[Stored data entries]
↓↓↓

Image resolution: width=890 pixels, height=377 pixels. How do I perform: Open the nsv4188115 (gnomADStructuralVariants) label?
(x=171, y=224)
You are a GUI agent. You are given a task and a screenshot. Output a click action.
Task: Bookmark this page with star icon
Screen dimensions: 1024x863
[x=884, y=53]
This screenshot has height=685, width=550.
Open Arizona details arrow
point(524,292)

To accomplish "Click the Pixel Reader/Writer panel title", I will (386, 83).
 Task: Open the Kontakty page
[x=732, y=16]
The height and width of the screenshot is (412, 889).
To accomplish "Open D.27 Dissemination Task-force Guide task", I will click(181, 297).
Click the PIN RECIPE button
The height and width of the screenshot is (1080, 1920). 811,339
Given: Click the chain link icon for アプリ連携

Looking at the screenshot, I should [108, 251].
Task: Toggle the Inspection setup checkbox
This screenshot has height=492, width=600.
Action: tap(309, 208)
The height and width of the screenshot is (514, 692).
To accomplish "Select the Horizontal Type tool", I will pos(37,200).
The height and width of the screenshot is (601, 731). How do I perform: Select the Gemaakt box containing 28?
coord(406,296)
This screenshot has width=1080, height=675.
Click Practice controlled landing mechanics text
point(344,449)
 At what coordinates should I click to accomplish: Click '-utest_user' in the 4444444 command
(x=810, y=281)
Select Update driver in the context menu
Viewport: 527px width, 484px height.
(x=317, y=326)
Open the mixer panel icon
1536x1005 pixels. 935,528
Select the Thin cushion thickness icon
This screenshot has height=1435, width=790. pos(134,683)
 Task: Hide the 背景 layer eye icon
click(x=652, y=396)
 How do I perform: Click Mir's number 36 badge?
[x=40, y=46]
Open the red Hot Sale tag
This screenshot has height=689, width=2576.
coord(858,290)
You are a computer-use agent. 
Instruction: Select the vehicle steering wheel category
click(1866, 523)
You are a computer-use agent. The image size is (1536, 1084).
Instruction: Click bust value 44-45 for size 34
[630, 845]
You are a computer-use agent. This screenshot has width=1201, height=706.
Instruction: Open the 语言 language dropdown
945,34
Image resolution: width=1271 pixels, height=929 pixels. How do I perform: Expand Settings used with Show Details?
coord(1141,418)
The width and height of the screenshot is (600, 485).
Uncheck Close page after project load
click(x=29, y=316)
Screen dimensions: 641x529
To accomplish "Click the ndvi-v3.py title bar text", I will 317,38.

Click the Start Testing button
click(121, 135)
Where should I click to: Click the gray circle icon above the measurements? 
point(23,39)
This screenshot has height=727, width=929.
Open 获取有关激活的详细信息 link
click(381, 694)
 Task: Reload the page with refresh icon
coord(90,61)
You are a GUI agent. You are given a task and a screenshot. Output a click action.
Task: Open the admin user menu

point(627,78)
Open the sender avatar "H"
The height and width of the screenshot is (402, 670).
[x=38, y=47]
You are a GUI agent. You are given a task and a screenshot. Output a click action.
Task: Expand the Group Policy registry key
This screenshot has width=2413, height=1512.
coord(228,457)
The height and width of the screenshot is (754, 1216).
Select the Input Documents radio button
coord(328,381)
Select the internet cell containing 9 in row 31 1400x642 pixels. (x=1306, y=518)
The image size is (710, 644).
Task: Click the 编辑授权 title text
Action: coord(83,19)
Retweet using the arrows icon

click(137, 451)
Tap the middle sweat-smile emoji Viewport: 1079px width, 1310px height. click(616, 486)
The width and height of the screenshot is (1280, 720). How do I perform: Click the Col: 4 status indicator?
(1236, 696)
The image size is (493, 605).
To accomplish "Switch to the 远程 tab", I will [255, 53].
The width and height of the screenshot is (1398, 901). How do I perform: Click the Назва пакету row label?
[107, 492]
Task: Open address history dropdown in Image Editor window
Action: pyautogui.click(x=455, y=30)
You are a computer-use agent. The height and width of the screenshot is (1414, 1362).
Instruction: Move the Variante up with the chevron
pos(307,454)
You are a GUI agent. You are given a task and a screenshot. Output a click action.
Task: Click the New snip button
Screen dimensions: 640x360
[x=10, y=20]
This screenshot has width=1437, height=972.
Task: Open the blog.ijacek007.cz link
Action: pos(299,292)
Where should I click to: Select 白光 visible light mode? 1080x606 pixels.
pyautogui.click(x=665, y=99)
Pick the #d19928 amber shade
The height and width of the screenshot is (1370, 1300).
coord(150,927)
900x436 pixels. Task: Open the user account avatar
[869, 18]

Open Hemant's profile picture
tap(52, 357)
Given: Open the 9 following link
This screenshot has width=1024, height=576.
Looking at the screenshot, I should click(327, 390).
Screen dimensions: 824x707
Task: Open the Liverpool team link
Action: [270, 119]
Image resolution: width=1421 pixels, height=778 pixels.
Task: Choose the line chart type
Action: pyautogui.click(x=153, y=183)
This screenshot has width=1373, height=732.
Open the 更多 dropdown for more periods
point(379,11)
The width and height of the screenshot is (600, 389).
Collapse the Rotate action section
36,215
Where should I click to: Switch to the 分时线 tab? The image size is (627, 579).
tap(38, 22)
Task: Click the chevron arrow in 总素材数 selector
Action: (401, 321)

↑↑↑

# [TASK TO COMPLETE]
Please write out all of the records above, character for character.

# [EXPECTED OUTPUT]
Image resolution: width=890 pixels, height=377 pixels. How do I perform: Open the nsv4188115 (gnomADStructuralVariants) label?
(x=171, y=224)
You are a GUI agent. You are given a task and a screenshot. Output a click action.
Task: Bookmark this page with star icon
Screen dimensions: 1024x863
[x=884, y=53]
This screenshot has height=685, width=550.
Open Arizona details arrow
point(524,292)

To accomplish "Click the Pixel Reader/Writer panel title", I will (386, 83).
 Task: Open the Kontakty page
[x=732, y=16]
The height and width of the screenshot is (412, 889).
To accomplish "Open D.27 Dissemination Task-force Guide task", I will click(181, 297).
Click the PIN RECIPE button
The height and width of the screenshot is (1080, 1920). 811,339
Given: Click the chain link icon for アプリ連携

Looking at the screenshot, I should [108, 251].
Task: Toggle the Inspection setup checkbox
This screenshot has height=492, width=600.
Action: tap(309, 208)
The height and width of the screenshot is (514, 692).
To accomplish "Select the Horizontal Type tool", I will pos(37,200).
The height and width of the screenshot is (601, 731). How do I perform: Select the Gemaakt box containing 28?
coord(406,296)
This screenshot has width=1080, height=675.
Click Practice controlled landing mechanics text
point(344,449)
 At what coordinates should I click to accomplish: Click '-utest_user' in the 4444444 command
(x=810, y=281)
Select Update driver in the context menu
Viewport: 527px width, 484px height.
(x=317, y=326)
Open the mixer panel icon
1536x1005 pixels. 935,528
Select the Thin cushion thickness icon
This screenshot has height=1435, width=790. pos(134,683)
 Task: Hide the 背景 layer eye icon
click(x=652, y=396)
 How do I perform: Click Mir's number 36 badge?
[x=40, y=46]
Open the red Hot Sale tag
This screenshot has height=689, width=2576.
coord(858,290)
You are a computer-use agent. 
Instruction: Select the vehicle steering wheel category
click(1866, 523)
You are a computer-use agent. The image size is (1536, 1084).
Instruction: Click bust value 44-45 for size 34
[630, 845]
You are a computer-use agent. This screenshot has width=1201, height=706.
Instruction: Open the 语言 language dropdown
945,34
Image resolution: width=1271 pixels, height=929 pixels. How do I perform: Expand Settings used with Show Details?
coord(1141,418)
The width and height of the screenshot is (600, 485).
Uncheck Close page after project load
click(x=29, y=316)
Screen dimensions: 641x529
To accomplish "Click the ndvi-v3.py title bar text", I will 317,38.

Click the Start Testing button
click(121, 135)
Where should I click to: Click the gray circle icon above the measurements? 
point(23,39)
This screenshot has height=727, width=929.
Open 获取有关激活的详细信息 link
click(381, 694)
 Task: Reload the page with refresh icon
coord(90,61)
You are a GUI agent. You are given a task and a screenshot. Output a click action.
Task: Open the admin user menu

point(627,78)
Open the sender avatar "H"
The height and width of the screenshot is (402, 670).
[x=38, y=47]
You are a GUI agent. You are given a task and a screenshot. Output a click action.
Task: Expand the Group Policy registry key
This screenshot has width=2413, height=1512.
coord(228,457)
The height and width of the screenshot is (754, 1216).
Select the Input Documents radio button
coord(328,381)
Select the internet cell containing 9 in row 31 1400x642 pixels. (x=1306, y=518)
The image size is (710, 644).
Task: Click the 编辑授权 title text
Action: coord(83,19)
Retweet using the arrows icon

click(137, 451)
Tap the middle sweat-smile emoji Viewport: 1079px width, 1310px height. click(616, 486)
The width and height of the screenshot is (1280, 720). How do I perform: Click the Col: 4 status indicator?
(1236, 696)
The image size is (493, 605).
To accomplish "Switch to the 远程 tab", I will [255, 53].
The width and height of the screenshot is (1398, 901). How do I perform: Click the Назва пакету row label?
[107, 492]
Task: Open address history dropdown in Image Editor window
Action: pyautogui.click(x=455, y=30)
You are a computer-use agent. The height and width of the screenshot is (1414, 1362).
Instruction: Move the Variante up with the chevron
pos(307,454)
You are a GUI agent. You are given a task and a screenshot. Output a click action.
Task: Click the New snip button
Screen dimensions: 640x360
[x=10, y=20]
This screenshot has width=1437, height=972.
Task: Open the blog.ijacek007.cz link
Action: pos(299,292)
Where should I click to: Select 白光 visible light mode? 1080x606 pixels.
pyautogui.click(x=665, y=99)
Pick the #d19928 amber shade
The height and width of the screenshot is (1370, 1300).
coord(150,927)
900x436 pixels. Task: Open the user account avatar
[869, 18]

Open Hemant's profile picture
tap(52, 357)
Given: Open the 9 following link
This screenshot has width=1024, height=576.
Looking at the screenshot, I should click(327, 390).
Screen dimensions: 824x707
Task: Open the Liverpool team link
Action: [270, 119]
Image resolution: width=1421 pixels, height=778 pixels.
Task: Choose the line chart type
Action: pyautogui.click(x=153, y=183)
This screenshot has width=1373, height=732.
Open the 更多 dropdown for more periods
point(379,11)
The width and height of the screenshot is (600, 389).
Collapse the Rotate action section
36,215
Where should I click to: Switch to the 分时线 tab? The image size is (627, 579).
tap(38, 22)
Task: Click the chevron arrow in 总素材数 selector
Action: (401, 321)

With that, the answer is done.